Correction: The ditch surrounding Waterview Estates’ west Pulaski County development in the Lake Maumelle Watershed is a mile long. This article misstated the dimensions.

After years of slow sales in the west Pulaski County development known as Waterview Estates, developer Rick Ferguson wants to expand the area’s several dozen lots by another dozen.

By Ferguson’s estimate, 20 or so lots have been bought and developed into homes within the area. That’s less than half of the lots out there.

“The economy was slow and still is,” Ferguson said, “but there seems to be a need for this type of product.”

He’ll ask for his preliminary plat for those lots to be approved in Waterview Estates’ third phase of its development platting at the Pulaski County Planning Board’s monthly meeting today.

A preliminary plat means a developer can build roads and other facilities in the approved lots but must go back to the planning board for the final plat to build homes.

Contention over Waterview Estates, developments proposed by Deltic Timber Corp. and other watershed issues helped fuel a comprehensive watershed-management plan from a task force, said Central Arkansas Water spokesman John Tynan, a member of the task force.

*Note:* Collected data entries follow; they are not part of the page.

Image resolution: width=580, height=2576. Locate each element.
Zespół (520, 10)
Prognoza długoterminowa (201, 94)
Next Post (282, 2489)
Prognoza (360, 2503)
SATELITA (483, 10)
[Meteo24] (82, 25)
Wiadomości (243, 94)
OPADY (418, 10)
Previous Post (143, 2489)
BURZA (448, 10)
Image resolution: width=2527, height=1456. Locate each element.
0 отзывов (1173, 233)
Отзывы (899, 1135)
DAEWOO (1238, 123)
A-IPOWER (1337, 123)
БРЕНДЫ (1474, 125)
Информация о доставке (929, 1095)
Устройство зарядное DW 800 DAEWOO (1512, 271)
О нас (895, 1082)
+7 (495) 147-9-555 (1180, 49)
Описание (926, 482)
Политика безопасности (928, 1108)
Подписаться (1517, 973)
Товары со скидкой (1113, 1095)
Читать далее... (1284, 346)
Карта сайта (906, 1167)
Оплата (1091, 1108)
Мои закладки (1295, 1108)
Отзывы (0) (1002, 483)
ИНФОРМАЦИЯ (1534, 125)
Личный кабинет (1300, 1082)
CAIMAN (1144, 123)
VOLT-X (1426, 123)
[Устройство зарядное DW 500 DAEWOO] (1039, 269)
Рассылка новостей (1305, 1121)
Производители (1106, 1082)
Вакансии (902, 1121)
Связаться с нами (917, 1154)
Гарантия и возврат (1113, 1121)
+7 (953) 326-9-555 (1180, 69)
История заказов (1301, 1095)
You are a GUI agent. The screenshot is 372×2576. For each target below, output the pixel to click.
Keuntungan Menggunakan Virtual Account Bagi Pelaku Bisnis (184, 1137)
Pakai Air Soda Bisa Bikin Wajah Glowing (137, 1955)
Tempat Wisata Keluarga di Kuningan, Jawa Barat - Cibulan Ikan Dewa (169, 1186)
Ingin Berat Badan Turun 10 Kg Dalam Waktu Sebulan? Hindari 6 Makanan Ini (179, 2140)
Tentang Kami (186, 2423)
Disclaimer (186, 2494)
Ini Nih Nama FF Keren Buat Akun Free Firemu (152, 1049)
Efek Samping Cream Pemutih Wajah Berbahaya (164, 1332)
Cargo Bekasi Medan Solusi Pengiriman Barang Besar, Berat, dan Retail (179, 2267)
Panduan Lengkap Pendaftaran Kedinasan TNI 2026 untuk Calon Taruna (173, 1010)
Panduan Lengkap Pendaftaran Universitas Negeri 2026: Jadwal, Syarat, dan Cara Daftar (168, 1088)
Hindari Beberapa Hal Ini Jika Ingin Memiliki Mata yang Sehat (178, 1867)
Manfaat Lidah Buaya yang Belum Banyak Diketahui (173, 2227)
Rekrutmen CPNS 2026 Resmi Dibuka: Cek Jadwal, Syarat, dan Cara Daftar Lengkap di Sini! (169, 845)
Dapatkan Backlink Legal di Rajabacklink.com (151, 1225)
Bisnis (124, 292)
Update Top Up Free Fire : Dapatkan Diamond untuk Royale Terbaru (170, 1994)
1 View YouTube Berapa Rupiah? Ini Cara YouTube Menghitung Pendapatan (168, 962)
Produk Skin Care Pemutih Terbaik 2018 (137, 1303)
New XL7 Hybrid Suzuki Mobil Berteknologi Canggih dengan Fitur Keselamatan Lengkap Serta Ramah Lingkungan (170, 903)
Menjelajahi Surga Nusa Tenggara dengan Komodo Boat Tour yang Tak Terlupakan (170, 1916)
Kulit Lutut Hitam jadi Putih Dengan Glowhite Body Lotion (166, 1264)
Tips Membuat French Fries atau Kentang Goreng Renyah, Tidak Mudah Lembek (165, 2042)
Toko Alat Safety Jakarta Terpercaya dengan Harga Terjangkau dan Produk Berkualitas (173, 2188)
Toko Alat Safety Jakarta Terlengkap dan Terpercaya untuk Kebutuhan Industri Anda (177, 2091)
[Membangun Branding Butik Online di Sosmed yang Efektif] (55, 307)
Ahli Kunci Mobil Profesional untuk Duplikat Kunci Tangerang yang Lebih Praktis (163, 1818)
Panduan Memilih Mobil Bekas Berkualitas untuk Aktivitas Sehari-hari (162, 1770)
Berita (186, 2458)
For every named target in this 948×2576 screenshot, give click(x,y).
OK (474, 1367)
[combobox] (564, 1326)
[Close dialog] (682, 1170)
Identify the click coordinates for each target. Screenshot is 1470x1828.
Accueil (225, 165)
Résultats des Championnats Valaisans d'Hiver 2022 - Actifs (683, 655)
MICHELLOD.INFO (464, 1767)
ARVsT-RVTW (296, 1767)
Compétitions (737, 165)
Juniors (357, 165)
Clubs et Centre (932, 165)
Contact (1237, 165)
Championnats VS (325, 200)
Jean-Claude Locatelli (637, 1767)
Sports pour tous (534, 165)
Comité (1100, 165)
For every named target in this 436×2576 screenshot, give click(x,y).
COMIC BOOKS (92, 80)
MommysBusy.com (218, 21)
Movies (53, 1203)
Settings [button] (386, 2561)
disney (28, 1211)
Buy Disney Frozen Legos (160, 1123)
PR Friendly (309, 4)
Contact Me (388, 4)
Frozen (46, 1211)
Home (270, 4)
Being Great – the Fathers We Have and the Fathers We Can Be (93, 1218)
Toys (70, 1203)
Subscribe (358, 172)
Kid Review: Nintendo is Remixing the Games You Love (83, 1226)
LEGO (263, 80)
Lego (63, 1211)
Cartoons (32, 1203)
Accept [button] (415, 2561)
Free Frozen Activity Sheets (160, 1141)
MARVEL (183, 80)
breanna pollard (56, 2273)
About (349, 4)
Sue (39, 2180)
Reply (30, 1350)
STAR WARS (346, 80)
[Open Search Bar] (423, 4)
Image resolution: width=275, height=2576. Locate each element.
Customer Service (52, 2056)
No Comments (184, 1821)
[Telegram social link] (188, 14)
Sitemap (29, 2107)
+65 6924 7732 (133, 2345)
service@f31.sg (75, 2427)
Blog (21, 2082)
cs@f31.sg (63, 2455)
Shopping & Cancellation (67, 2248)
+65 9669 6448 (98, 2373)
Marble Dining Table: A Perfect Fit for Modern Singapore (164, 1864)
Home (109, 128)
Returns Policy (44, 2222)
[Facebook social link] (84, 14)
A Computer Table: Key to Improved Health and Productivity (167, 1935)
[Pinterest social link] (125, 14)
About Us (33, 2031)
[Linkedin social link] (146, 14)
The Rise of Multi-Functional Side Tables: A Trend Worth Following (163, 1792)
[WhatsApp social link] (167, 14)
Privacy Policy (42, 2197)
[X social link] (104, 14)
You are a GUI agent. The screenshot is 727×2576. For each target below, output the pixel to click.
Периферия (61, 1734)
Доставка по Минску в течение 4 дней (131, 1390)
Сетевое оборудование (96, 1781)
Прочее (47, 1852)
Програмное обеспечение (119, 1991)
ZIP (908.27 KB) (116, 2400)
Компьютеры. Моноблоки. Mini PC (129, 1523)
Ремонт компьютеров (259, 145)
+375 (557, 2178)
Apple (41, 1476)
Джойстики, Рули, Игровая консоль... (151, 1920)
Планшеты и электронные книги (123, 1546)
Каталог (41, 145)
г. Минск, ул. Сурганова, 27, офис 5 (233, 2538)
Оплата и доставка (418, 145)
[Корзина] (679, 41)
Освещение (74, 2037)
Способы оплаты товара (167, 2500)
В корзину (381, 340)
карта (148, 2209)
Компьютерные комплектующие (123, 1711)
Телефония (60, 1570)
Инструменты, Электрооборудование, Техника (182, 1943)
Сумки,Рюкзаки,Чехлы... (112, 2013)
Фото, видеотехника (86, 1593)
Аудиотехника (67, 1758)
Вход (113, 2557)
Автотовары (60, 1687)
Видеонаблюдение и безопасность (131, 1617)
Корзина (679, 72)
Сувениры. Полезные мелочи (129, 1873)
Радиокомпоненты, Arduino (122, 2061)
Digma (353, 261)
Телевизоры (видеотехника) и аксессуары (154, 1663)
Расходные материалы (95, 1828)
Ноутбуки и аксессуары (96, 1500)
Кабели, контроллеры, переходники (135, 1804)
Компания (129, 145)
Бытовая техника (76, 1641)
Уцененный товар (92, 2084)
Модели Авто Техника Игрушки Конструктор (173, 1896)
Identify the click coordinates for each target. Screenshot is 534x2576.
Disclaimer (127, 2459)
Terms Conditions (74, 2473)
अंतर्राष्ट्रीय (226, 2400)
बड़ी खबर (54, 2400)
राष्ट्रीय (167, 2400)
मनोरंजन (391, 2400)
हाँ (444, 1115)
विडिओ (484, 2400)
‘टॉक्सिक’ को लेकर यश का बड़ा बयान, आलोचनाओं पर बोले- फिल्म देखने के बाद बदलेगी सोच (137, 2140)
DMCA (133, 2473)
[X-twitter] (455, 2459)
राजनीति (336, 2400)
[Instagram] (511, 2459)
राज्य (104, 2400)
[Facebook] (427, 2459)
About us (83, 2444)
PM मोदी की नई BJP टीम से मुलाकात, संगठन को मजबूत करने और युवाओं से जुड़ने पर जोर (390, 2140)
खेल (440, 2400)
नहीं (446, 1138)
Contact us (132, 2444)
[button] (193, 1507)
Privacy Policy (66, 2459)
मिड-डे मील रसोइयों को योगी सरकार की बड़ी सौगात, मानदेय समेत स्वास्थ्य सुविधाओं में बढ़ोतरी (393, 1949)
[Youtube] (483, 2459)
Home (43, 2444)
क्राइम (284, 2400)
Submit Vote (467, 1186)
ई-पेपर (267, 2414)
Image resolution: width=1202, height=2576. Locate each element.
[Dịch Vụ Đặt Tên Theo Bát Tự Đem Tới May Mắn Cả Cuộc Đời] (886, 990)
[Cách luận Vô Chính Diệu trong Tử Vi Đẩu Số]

That management plan included lobbying for subdivision regulations, a zoning code and the site-evaluation tool for measuring chemical runoff. All have since gained approval, with the zoning code first approved by Pulaski County officials going into effect Wednesday. An update on the task force’s recommended changes to the zoning code will be presented to the Pulaski County Quorum Court today.

Waterview Estates received approval to develop in the Lake Maumelle watershed seven years ago after lawsuits and other opposition attempted to stop the project. Some government officials and environmental activists were concerned that too much development in Ferguson’s 200 or so acres would lead to chemical runoff leaking into the watershed. Central Arkansas Water owns the watershed and uses Lake Maumelle to provide drinking water for about 400,000 area residents.

A settlement between Waterview Estates and Central Arkansas Water gave Ferguson $1 million to build a ditch around the property that the utility’s commission requested to prevent runoff from the development from polluting the watershed.

After the mile-wide ditch was built surrounding the property, Waterview Estates was no longer considered part of the watershed legally, although it is geographically in the area, officials said.

Ferguson can now develop his 200 acres that lie within the ditch regardless of special watershed requirements, including the zoning code.

Ferguson predicts the 15 lots that overlook the Lake Maumelle Watershed will have buyers.

Many developments in the watershed, including Waterview Estates, have preliminarily platted land and have not built on every lot.

County Planning Director Van McClendon said developers in the watershed haven’t built many homes on their lots. Even so, McClendon and other county officials have been warning of increased development northwest of Little Rock that might eventually pose a risk to the watershed.

The watershed and the area surrounding it includes many single-family dwellings outside of subdivisions.

Waterview Estates also includes River Valley View Estates and Waterview Meadows, which Ferguson and his father sold to other developers in 2009. In total, the platted area is 122 lots, but the number built on each of the three developments within the ditch is in the single digits.